I once burned down a church because I wanted to feel alive for once. It didn't work.
can't control me urges
My actions have directly led to the deaths of seven people.
story time
I dont know how to make frens
Licked and came in my daughter's underwear..
>be him
>make action
>7 people die
fake and gay
I fingered my friend's dog when I was little. She enjoyed it.
seen my dad hump a homeless man
Tell us more
I'm so ashamed of myself physically that I have never allowed myself to feel anything toward any girl in my life, and actively friendzone myself sometimes to the point of pretending to be gay, so that I can avoid the possibility, how slight it may be, to be physical or love anyone because I know the moment I open myself like that, it’ll be the worst night in my life. I’m 39 now and I’ve felt so alone my whole life. Thankfully I’m in the age where any kind of possible prospects are pretty much gone, and I look forward to death.
1 from street racing
1 from giving keys to a drunk driver
5 from the Military
i jerked off to completion while driving
Talked to underage girls on Omegle until I was about 22 years old. Never really traded pictures or tried to meet up or anything. It was all just text, but I still feel really guilty when I think back on it. I'm 25 now and the memory still comes up sometimes and makes me feel really gross and uncomfortable. Probably my worst sin. If I could change one thing about my life, it would be that.

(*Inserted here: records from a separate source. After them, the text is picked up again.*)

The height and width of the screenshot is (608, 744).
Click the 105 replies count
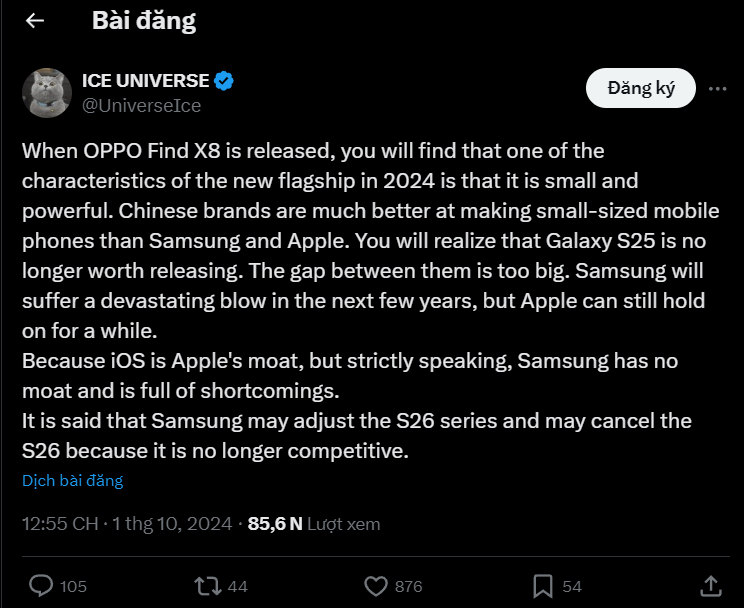[x=74, y=587]
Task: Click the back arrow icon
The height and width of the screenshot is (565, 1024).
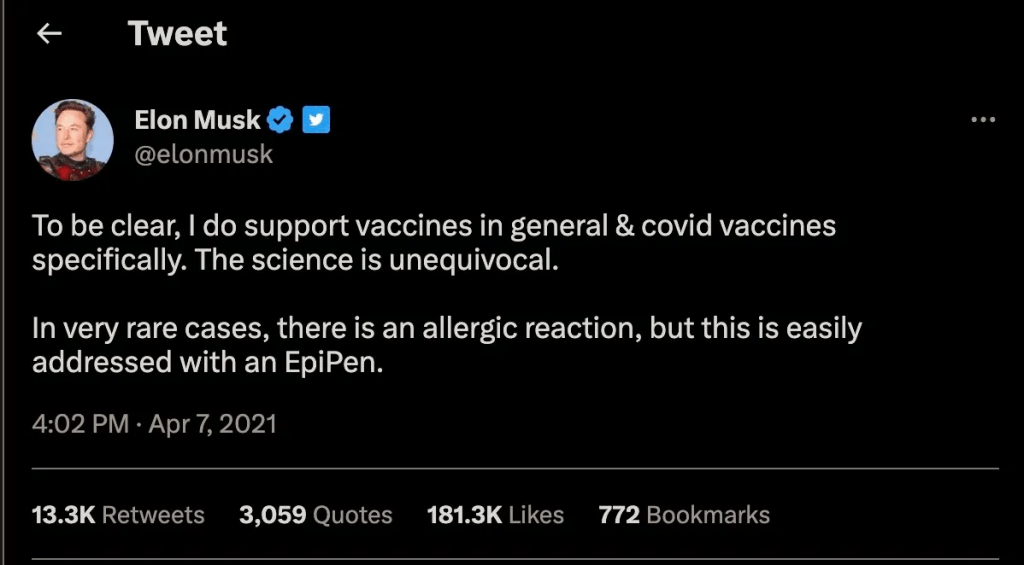Action: (49, 35)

Similar but with my step-daughter. Jack off with her underwear pretty much daily. Cum in anything I can that she puts on her face/hair, in her mouth or eats.

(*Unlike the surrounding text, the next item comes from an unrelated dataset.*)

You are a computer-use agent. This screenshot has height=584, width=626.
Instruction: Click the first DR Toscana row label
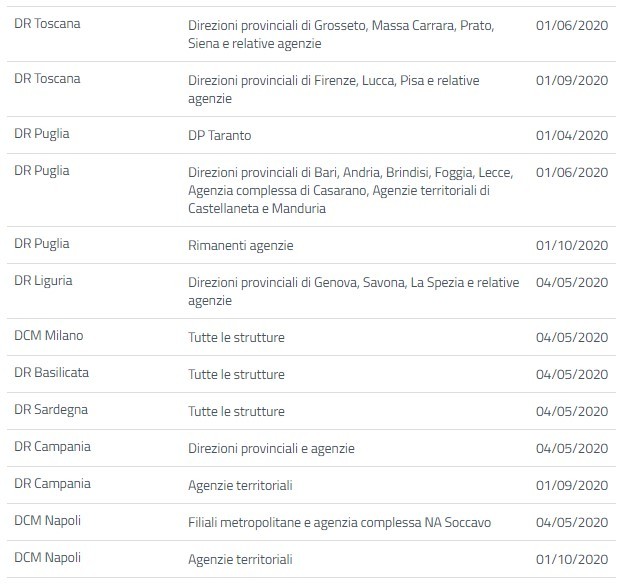[x=48, y=24]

I used to do this once a month on average, it was fun, no regrets
I jacked off onto my 15 year old cousins swimsuit and watched her swim in a public pool wearing the same swimsuit
I thought the Avengers movies sucked and don't think Thanos memes were never funny
I'm not gonna say you are disgusting, because you already know that (and maybe that's why you do it), but I will ask you if you ever envisaged yourself becoming like this? Now ask yourself: are you in love with your own perversion?

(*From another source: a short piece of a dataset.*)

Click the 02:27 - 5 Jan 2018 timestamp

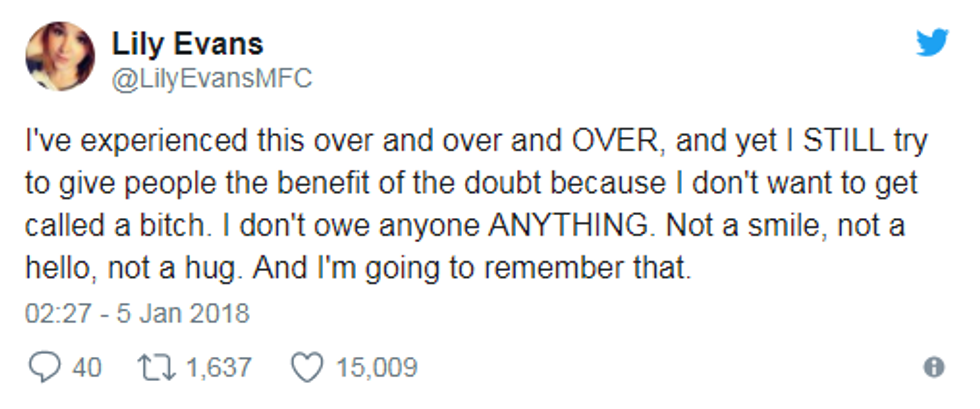(x=137, y=313)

Dress up like a sissy and show me your boipus. I won't tell anyone.
>started having fantasies of rape around age 13, first sexual thoughts came from a book about child sex slavery in nepal in which rape was graphically described. Used to jack off to this book.
>as the years went on these fantasies ended up progressing first to the desire to kill someone and lie down next to/ on their body, specifically girls in my classes, and then into abduction-rape-murder-necrophilia as a defined fantasy by the time i was sixteen.
>That was around the time I realized that wasn’t normal
>spent my childhood isolated and shy, really into european history which doesn’t make you many friends in third grade. Had a lot of trouble making friends and never bonded w peers on any emotional level. I survived by pretending to be fictional characters or real people, essentially asking myself “what would they do” over and over.
I don’t have a personality. I’m 19 years old, in college planning on law school, and the only core part of myself I can identify is the part that can’t stop thinking about murder. My impulse control is horrible- I don’t let myself be in a situation where I could end up killing. I’m probably an alcoholic, I steal and lie compulsively, and I don’t have it in me to tell anyone. I have no idea how to get out of this. And yeah, I have issues with my mom.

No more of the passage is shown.